The Turkish adhan (Türkçe ezan) was the use of the Turkish language to officially recite the Adhan for a period of time in Turkey. The usage of Arabic was banned by the Diyanet on order of Mustafa Kemal Atatürk in 1932 and was unbanned 18 years later on June 16, 1950.

== History ==
With the rise of Turkish nationalism in the 19th century and the modern Turkish language being given more attention, Ali Suavi argued that the Adhan, and even the Khutbahs and Quran should be in Turkish.

After the Turkish War of Independence and the establishment of the Republic of Turkey, the Turkish language became the only official language of Turkey and became more strictly implemented in the whole country as part of Atatürk's reforms. The Diyanet was established on order of Mustafa Kemal Atatürk to handle religious affairs in Turkey. With the encouragement of Atatürk, nine huffaz began working on Turkifying Islam to make it more compatible with Turkish nationalism, and translating everything into Turkish. The Turkish translation of the Quran was first recited by Yaşar Okur on January 22, 1932. Eight days later on January 30, 1932, the first Turkish adhan was recited by Hafiz Rifat Bey in Fatih Mosque, Istanbul, after that it became official and everything was mandated to be in Turkish. After the adhan and Quran became officially in Turkish, the President of Diyanet, Rıfat Börekçi, decided that entire Salah should be in Turkish too. The Turkish salah was made official on March 6, 1933. In 1941, the Diyanet officially made the use of Arabic in mosques as a punishable crime. In 1941 they enacted a new law numbered 4055, in which a paragraph was added to Article 526 of the Turkish Penal Code. According to the change, those who read the salah, Quran, and adhan in the Arabic language will be imprisoned for up to three months and have to pay a fine from 10 liras to 200 liras. In 1950 the ban was lifted by Celâl Bayar. Although the Turkish adhan is still legal by law, the adhan has not been read in Turkish after 1950. In 1954, in Cyprus, the Turkish Cypriot Mufti Dânâ Efendi gave a fatwa saying that it is permissible to read the Adhan in Turkish because the people want it to be read in Turkish rather than Arabic.

=== Decriminalisation ===
After the 1950 Turkish general election, the Democratic Party won the election. After they won they made a proposal to unban the Arabic language for religious purposes. Cemal Reşit Eyüboğlu, the CHP deputy of Trabzon, who spoke on behalf of the CHP in the meetings in the TBMM, said that they were against the use of the Arabic language and that it wasn’t even worth opening a discussion about. Later, both CHP and DP members voted in the proposal. On the same day, the result of the votes was sent to Celâl Bayar, in which he accepted to unban Arabic for religious purposes. With the law enacted, the use of Turkish for religious purposes was still legal, however Arabic became more popular.
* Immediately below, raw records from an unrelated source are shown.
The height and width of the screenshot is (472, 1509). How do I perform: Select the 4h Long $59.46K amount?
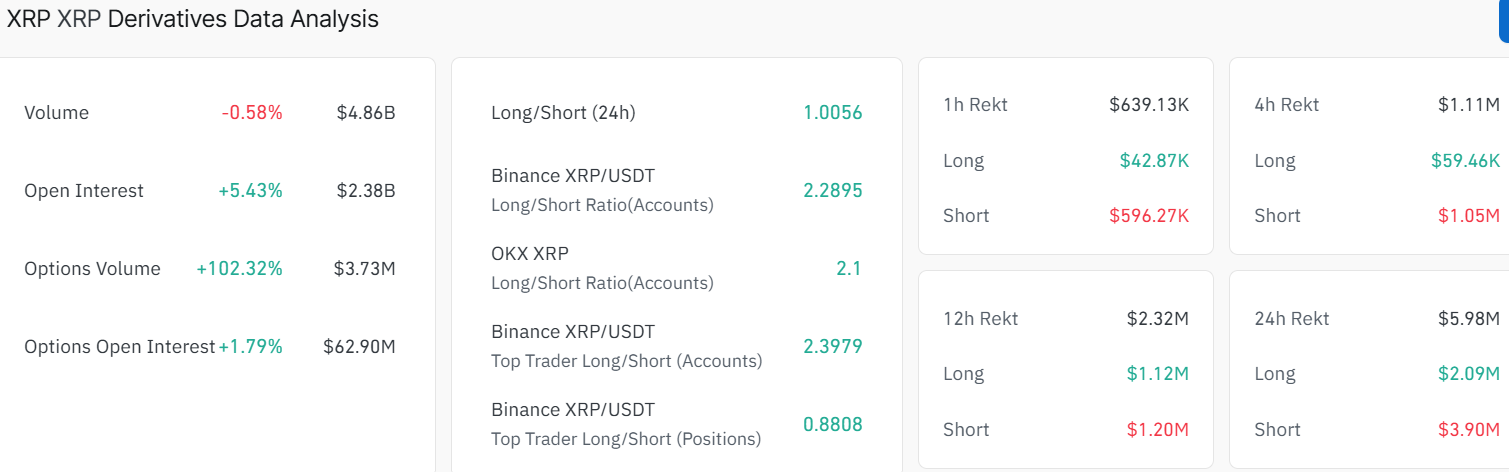tap(1465, 161)
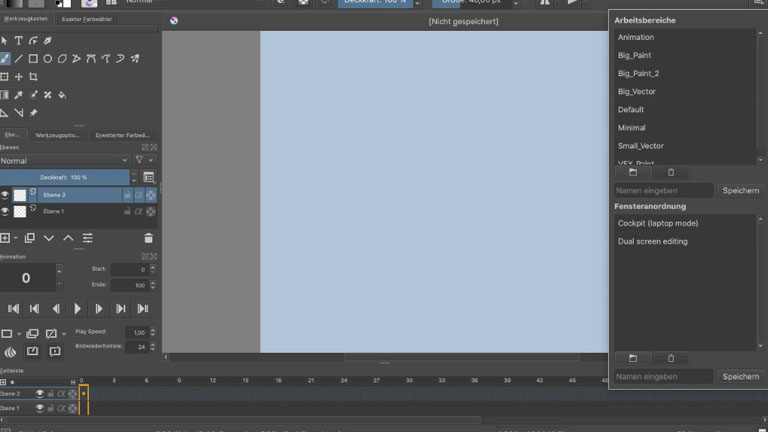Image resolution: width=768 pixels, height=432 pixels.
Task: Pick the Ellipse drawing tool
Action: [x=47, y=59]
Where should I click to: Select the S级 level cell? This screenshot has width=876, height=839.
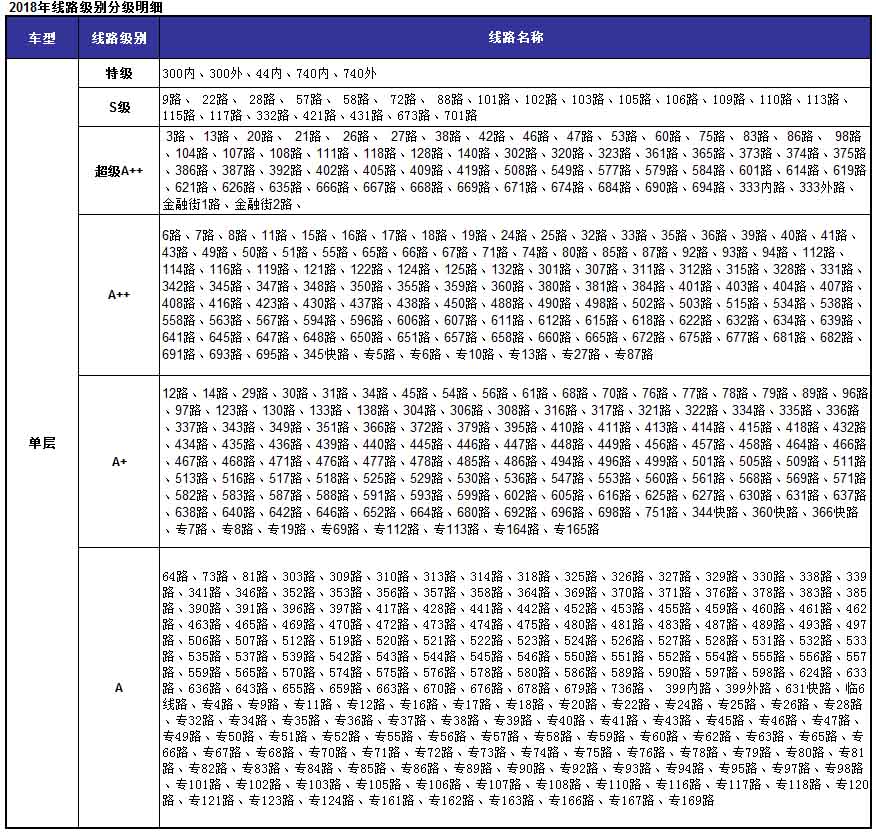[x=119, y=107]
=== Reactions to decriminalisation ===
After the 1960 Turkish coup d'état, Celal Bayar, who lifted the ban on Arabic, was overthrown and Adnan Menderes was executed. The coup was led by Turkish nationalists, who harshly criticised the use of the Arabic language. Alparslan Türkeş, founder of the MHP and Grey Wolves and leading figure in the Turkish-Islamic nationalism movement, was one of the leaders of the coup. In a post-coup interview, Türkeş described the usage of Arabic for religion as a "betrayal", and said "In a Turkish mosque, the Quran should be read in Turkish, not Arabic."